## THE DATA
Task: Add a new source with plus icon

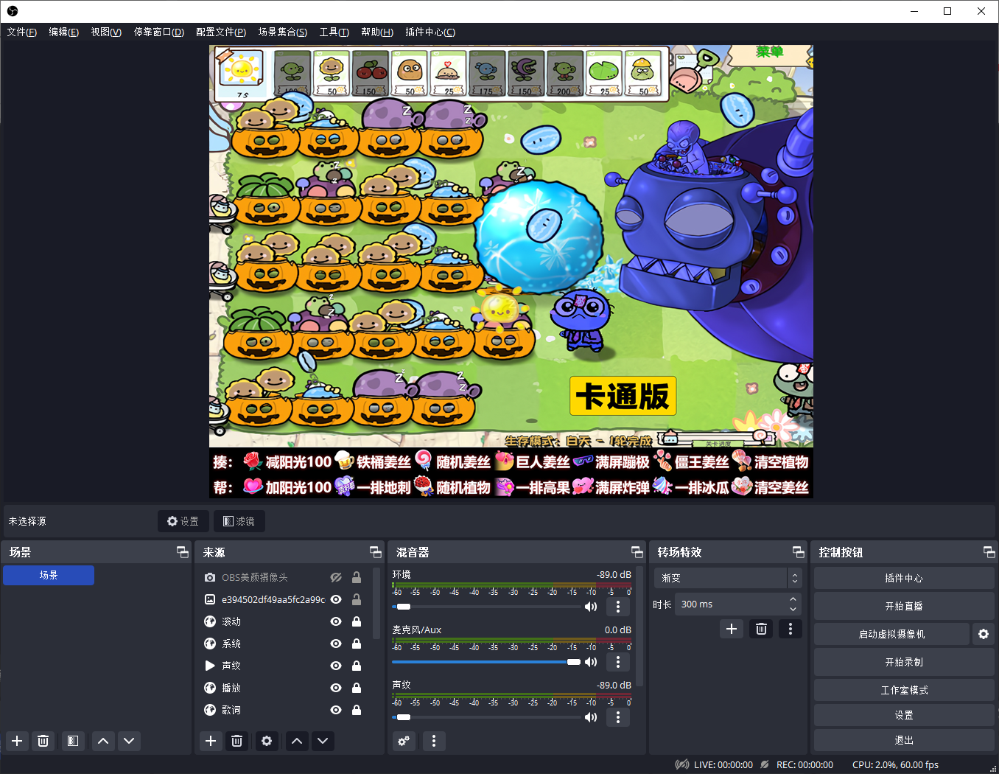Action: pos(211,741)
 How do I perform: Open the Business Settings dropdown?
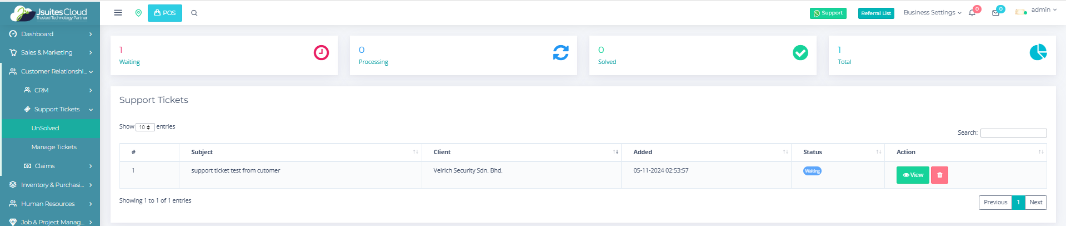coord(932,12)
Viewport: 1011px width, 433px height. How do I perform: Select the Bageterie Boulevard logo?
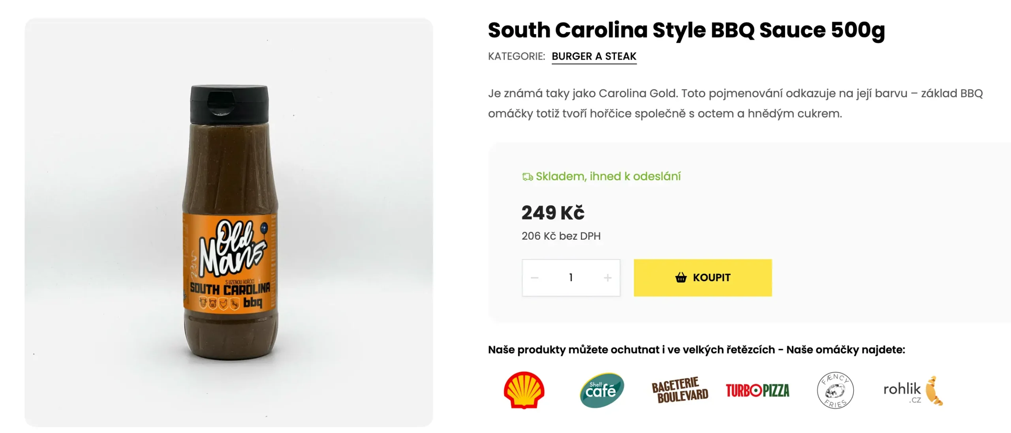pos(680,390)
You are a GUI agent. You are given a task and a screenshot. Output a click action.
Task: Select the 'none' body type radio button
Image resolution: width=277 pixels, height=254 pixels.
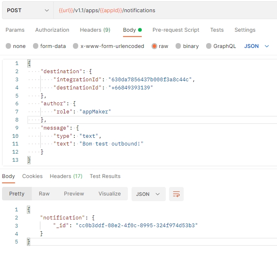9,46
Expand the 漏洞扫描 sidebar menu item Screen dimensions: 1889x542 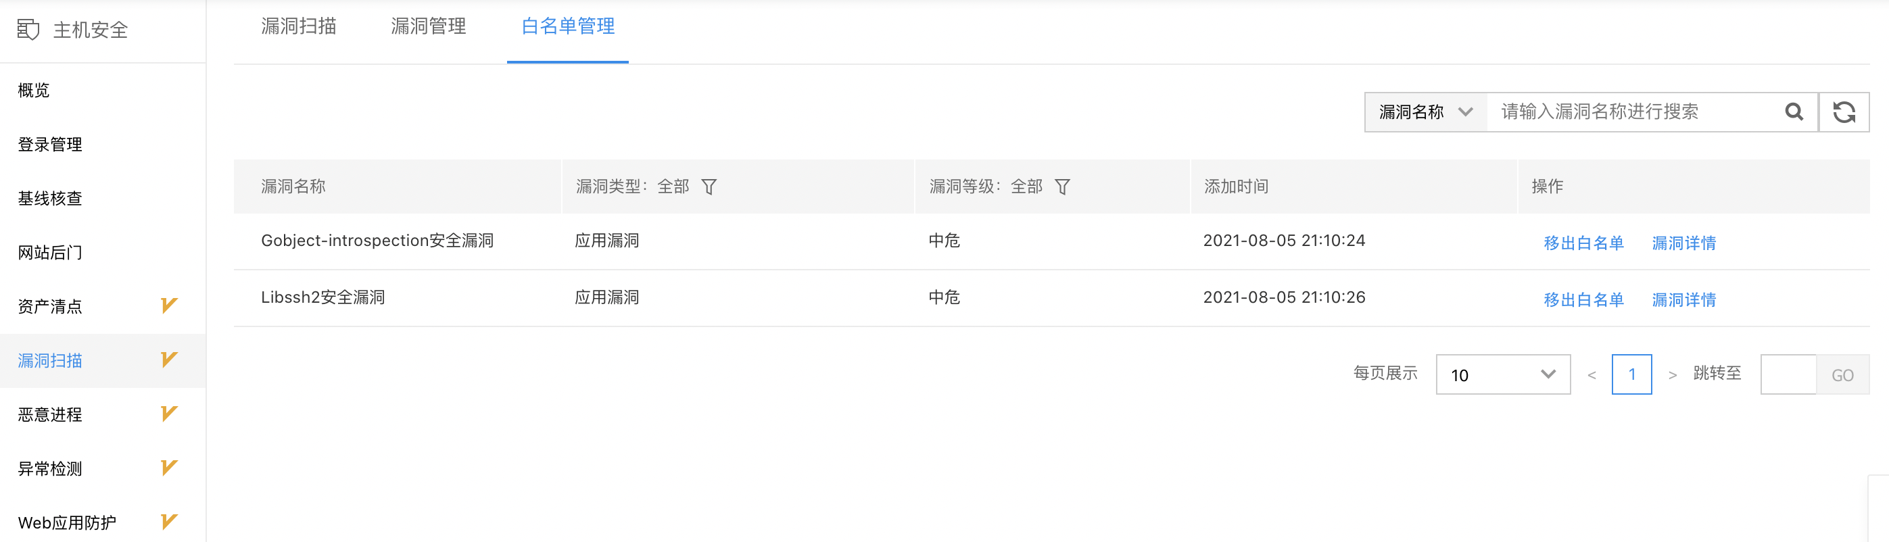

--

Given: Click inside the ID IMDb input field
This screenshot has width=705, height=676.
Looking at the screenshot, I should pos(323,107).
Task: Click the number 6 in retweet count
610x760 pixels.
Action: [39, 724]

## EXERCISE GOAL
Only the lines above starting with the line with "Task: Add a new source with plus icon" and going on through the line with "Expand the 漏洞扫描" belong in the answer; repeat them exactly, minus any picture.

## WRITTEN REPLY
Task: Add a new source with plus icon

Action: pos(211,741)
 How do I perform: Open the Business Settings dropdown?
coord(932,12)
Viewport: 1011px width, 433px height. How do I perform: Select the Bageterie Boulevard logo?
pos(680,390)
You are a GUI agent. You are given a task and a screenshot. Output a click action.
Task: Select the 'none' body type radio button
Image resolution: width=277 pixels, height=254 pixels.
9,46
Expand the 漏洞扫描 sidebar menu item Screen dimensions: 1889x542 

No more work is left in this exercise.